> TEXT EXCERPT
☆ ☆ ☆ ☆

AFTER sounds of battle-drums (nagaaras) and victorious cries Sat Sri Akal have faded away in the Shivalik Hills around Anandpur Sahib, it would be wise to undertake projects of more lasting value. Marches in different parts of the country will be no more than tamashas which people will forget after a few years. We need something that will last for ever. Badal has done his bit by raising a memorial Minar, a picture gallery and much else at Anandpur Sahib. I learn some other organisations are planning to set up technical colleges. I think a splendid idea would be to commission a scholar or team of scholars to write a definitive biography of Guru Gobind Singh within the forthcoming year, to mark the celebrations.

There is as yet no good biography of the last Sikh Guru. Suneet Veer Singh (now Mani Shankar Aiyer’s wife) and I did a Homage To Guru Gobind Singh many years ago, giving an entirely Khalsa version of the Guru’s life. Dr Dharmpal Ashta wrote and published a very learned thesis on the Dasam Granth, an anthology of compilations of his court poets and his own. And very recently Darshan Singh who retired from the Indian Foreign Service, published translations of the Zafarnama and Akal Ustat. Consequently, there is plenty of secondary material on the Guru’s life. But there are many grey areas which need to be researched and a lot of contemporary writing by Muslim historians which needs to be taken in account. We are not even sure of the exact details of what transpired at Anandpur Sahib on Baisakhi (April 13) in the year 1699. I am pretty certain that the requirement of the five ‘Ks’ was not spelt out there: Sikh Gurus before Gobind Singh were wearing their hair and beards unshorn and to this day no one has been able to explain the significance of the kadaa (steel bracelet) to me.

By all accounts Guru Gobind Singh was a most remarkable man who achieved much in the 42 years of his life; he changed the entire course of history of northern India. He was a poet who compiled Braj, Persian and Punjabi, at times mixing all those languages. He was a soldier who turned the pacifist Sikhs into the militant Khalsa. He lost all his four sons — two died fighting and the younger ones were executed — but he refused to bow to tyranny. His most moving poem written in the depth of despair was hal muridan da kahna mittar pyaarey noon (beautifully rendered by the Pakistani singer, the late Tufail Niazi).

☆ ☆ ☆ ☆

> SOURCE DATA
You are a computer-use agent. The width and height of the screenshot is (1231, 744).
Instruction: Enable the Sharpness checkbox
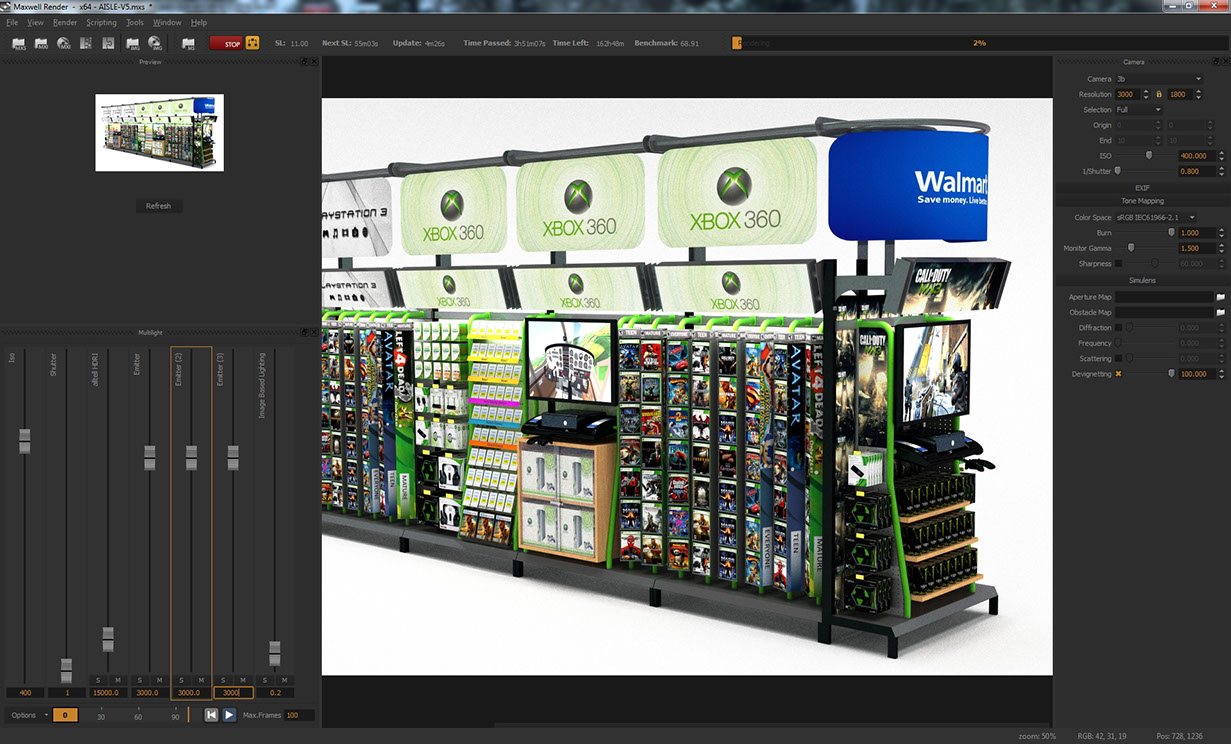point(1118,264)
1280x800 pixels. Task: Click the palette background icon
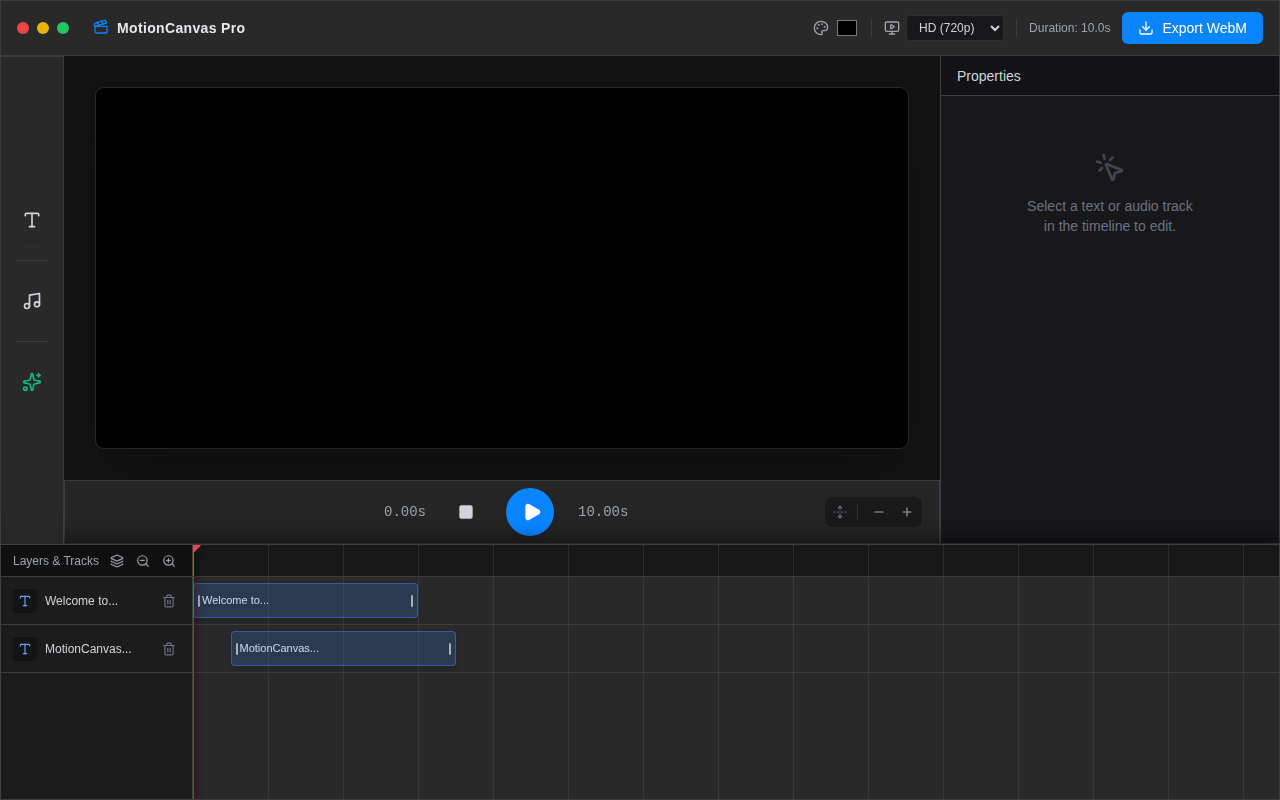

☆ ☆ ☆ ☆

> REQUIREMENTS
- A) Please reproduce the passage of the Guru Gobind Singh piece that runs from "By all accounts" up to and including "late Tufail Niazi).", word for word.
- B) Carry on with the Guru Gobind Singh piece, picking up right after its final sentence.

> FINAL RESULTS
- A)
By all accounts Guru Gobind Singh was a most remarkable man who achieved much in the 42 years of his life; he changed the entire course of history of northern India. He was a poet who compiled Braj, Persian and Punjabi, at times mixing all those languages. He was a soldier who turned the pacifist Sikhs into the militant Khalsa. He lost all his four sons — two died fighting and the younger ones were executed — but he refused to bow to tyranny. His most moving poem written in the depth of despair was hal muridan da kahna mittar pyaarey noon (beautifully rendered by the Pakistani singer, the late Tufail Niazi).

- B)
"Beloved Friend, beloved God, Thou must hear
Thy servant’s plight when Thou art not near.
The comfort’s clock is as a pall of pest,
The home is like a serpent’s nest.
The wine chokes like the hangman’s noose,
The rim of the goblet is like an assassin’s knife,
But with Thee shall I in adversity dwell
Without Thee life of ease is life in hell."

How Sikhs perceive their hero of all times, I summed up in my History of The Sikhs:

Guru Gobind Singh was the beau ideal of the Punjabis. He was a handsome man, whose feats as a cavalier, swordsman, and archer were enough to endear him to a people who set store by physical prowess. Stories of his prodigious strength and valour multiplied, and he became a legendary figure in his lifetime. The tips of his arrows were said to be mounted with gold to provide for the family of the foe they transfixed, and he was reputed to be able to send his shafts as far as the eye could see. The Punjabis pictured him leading them to battle on his stallion. On one hand fluttered his white hawk; in the other flashed his sabre. Their favourite titles for him were, the rider of the blue horse (nile ghore da asvar), the lord of the white hawks (chitian bajan vala) and the wearer of plumes (kalgi-dhar). While Gobind’s picture was in the minds of the people, his words were on their lips. For the amant, there was the sensuous poetry of the earlier days at Paonta; for the downcast, there was the inspiration and re-affirmation of faith; for the defeated, there was the Epistle of Victory (zafarnama), breathing defiance in every line; for the crusader, there were the heroic ballads full of martial cadence in their staccato lines with a beat like that of a wardrum. Above all, in everything he wrote or spoke or did there was a note of buoyant hope (chardi kala) and the conviction that even if he lost his life, his mission was bound to succeed:

O Lord, these boons of Thee I ask,
Let me never shun a righteous task,
Let me be fearless when I go to battle,
Give me faith that victory will be mine,
Give me power to sing Thy praise,
And when comes the time to end my life,
Let me fall in mighty strife.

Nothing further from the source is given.